Les Act Apps ont aidé Adam à devenir un mec cool. Comme l’a dit Cyn aujourd’hui : du gros bébé au fonceur.

Ce qu’elle a ajouté lui revient aussi.

Elles ont largement réussi leur coup.

Et la réaction de sa fille, du tac au tac.

Super, maman ! Classe ! Respect !

Elle est comme ça, Viola. Drôle, prête à dégainer, intelligente, courageuse. Et depuis qu’elle a mis au placard sa panoplie de vampire, elle est drôlement jolie. Elle s’est énormément transformée au cours de ces derniers mois. Il aimerait sortir avec elle. Il est incapable de dire à quel moment ses sentiments ont changé. Ils se connaissent depuis une éternité et sont comme frère et sœur. Mais depuis quelques semaines… Ce n’est pas réciproque, craint-il. Il ne lui a encore rien dit. Voilà quelque temps qu’il utilise une Love Act App. Elle lui donne de bons conseils, mais exige de lui qu’il soit patient.

Dans la galerie de photos d’Adam, il y en a une où figure Viola. Ils rient face à l’objectif, se tiennent par la taille. Eddie ressent une pointe de jalousie. Non, non, il n’y avait rien entre eux. Même s’ils avaient beaucoup de points communs, et pas seulement leur transformation aussi récente que radicale.

Eddie lui aussi a changé. De manière moins marquée. Mais à cet âge, tout le monde change constamment. Les Act Apps lui sont d’une grande aide, comme à tous ses amis.

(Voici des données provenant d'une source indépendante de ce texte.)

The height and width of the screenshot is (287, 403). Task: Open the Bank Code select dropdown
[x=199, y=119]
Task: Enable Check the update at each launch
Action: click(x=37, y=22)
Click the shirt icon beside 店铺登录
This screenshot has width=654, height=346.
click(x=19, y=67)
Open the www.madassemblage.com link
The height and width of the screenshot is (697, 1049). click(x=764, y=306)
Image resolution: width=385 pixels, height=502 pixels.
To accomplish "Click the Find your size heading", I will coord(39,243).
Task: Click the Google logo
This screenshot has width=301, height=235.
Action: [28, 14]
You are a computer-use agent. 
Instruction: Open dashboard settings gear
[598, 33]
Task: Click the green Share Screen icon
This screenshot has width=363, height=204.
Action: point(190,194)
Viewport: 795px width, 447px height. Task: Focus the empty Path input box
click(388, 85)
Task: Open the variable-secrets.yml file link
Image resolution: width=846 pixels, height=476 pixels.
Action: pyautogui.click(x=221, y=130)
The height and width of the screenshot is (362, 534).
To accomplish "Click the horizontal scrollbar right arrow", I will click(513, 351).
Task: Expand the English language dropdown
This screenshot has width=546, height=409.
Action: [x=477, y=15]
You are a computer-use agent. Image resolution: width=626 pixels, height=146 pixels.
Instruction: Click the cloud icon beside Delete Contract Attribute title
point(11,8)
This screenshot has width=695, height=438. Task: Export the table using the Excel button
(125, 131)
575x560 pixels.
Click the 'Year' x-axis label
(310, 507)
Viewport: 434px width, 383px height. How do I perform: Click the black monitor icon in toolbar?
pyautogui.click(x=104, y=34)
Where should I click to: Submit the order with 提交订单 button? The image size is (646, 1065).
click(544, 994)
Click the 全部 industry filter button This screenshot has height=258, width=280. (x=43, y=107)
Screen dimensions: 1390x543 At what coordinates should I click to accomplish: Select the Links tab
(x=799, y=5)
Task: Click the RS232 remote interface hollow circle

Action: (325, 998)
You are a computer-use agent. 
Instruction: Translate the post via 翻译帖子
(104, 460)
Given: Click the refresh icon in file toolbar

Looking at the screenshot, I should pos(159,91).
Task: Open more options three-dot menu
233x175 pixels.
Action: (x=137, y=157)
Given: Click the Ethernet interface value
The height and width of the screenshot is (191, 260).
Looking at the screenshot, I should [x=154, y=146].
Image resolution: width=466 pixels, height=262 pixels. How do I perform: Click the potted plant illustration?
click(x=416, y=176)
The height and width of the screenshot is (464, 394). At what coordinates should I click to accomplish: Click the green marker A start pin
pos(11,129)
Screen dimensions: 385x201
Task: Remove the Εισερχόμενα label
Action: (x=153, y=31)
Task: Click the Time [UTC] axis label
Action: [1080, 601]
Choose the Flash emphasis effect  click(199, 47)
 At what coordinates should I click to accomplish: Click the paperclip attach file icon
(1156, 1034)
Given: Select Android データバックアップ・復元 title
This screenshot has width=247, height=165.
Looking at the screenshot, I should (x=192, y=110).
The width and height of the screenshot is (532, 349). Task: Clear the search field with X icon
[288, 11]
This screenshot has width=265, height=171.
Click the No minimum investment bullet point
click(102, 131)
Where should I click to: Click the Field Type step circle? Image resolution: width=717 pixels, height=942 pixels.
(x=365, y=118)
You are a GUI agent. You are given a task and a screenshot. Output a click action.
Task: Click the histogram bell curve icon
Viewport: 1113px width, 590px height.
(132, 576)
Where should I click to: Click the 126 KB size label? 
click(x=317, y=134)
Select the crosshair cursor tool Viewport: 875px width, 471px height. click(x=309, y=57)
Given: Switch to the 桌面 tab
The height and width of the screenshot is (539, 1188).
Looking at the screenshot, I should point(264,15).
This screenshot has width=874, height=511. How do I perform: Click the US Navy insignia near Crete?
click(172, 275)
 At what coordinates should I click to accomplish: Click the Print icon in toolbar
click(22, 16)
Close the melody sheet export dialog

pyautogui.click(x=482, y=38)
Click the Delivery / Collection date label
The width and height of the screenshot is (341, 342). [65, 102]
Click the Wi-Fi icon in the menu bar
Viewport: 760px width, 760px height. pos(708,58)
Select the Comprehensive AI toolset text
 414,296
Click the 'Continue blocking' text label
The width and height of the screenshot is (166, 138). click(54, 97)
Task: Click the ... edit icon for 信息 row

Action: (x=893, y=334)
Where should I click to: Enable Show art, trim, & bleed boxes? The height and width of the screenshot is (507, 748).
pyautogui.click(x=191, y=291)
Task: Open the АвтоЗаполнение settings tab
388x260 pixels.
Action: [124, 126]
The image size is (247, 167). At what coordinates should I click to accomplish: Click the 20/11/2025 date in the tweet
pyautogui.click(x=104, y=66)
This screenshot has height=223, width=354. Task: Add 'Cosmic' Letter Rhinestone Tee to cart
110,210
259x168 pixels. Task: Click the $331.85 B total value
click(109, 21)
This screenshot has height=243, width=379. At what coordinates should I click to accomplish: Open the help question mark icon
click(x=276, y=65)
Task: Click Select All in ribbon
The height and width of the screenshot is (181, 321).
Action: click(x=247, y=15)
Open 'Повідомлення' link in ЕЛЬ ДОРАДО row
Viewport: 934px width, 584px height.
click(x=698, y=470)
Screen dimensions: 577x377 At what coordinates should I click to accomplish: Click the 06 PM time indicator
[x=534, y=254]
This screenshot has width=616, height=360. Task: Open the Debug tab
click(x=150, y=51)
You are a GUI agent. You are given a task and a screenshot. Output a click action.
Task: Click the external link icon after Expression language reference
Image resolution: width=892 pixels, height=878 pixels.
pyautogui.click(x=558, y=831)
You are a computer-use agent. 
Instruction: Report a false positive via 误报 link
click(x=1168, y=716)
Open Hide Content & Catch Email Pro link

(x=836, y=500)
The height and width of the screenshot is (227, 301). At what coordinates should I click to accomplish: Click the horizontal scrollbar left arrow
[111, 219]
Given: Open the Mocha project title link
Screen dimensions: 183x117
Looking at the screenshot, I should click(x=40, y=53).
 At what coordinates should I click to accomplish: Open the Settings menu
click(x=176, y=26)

Les parents ne cessent de se lamenter du fait qu’ils soient toujours pendus à leurs smartphones, alors qu’eux-mêmes en sont tout aussi dépendants. Enfin, pas Cyn peut-être, à ce qu’il sache. Même si Viola s’est plainte de sa mère durant des années. Eddie a toujours mieux compris Cyn que sa gothique de fille. Surprenant qu’elle ne fasse pas de commentaires aussi durs sur la transformation de sa fille que sur celle d’Adam. Mais Viola est encore en vie, Dieu soit loué !

Eddie est plein de colère envers ce bandit qui a froidement abattu son meilleur ami. Heureusement, il est mort à son tour. Il y a une justice. Plus jamais ils n’iront au bar ensemble, boire ensemble à cause d’un chagrin d’amour ou pour rigoler, discuter des nuits entières, programmer, jouer, écouter de la musique et toutes ces choses que l’on fait entre amis ! Des larmes lui montent aux yeux. Il est également en colère contre Adam. Pourquoi a-t-il été assez inconscient pour suivre ce type alors que l’alarme de ses lunettes l’en dissuadait ?

Elles ont largement réussi leur coup.

Super maman ! Classe ! Respect !

Il se lève, va à la fenêtre, regarde la nuit. Dans la lumière lunaire, il distingue la silhouette d’un buisson isolé dans le petit jardin derrière la maison.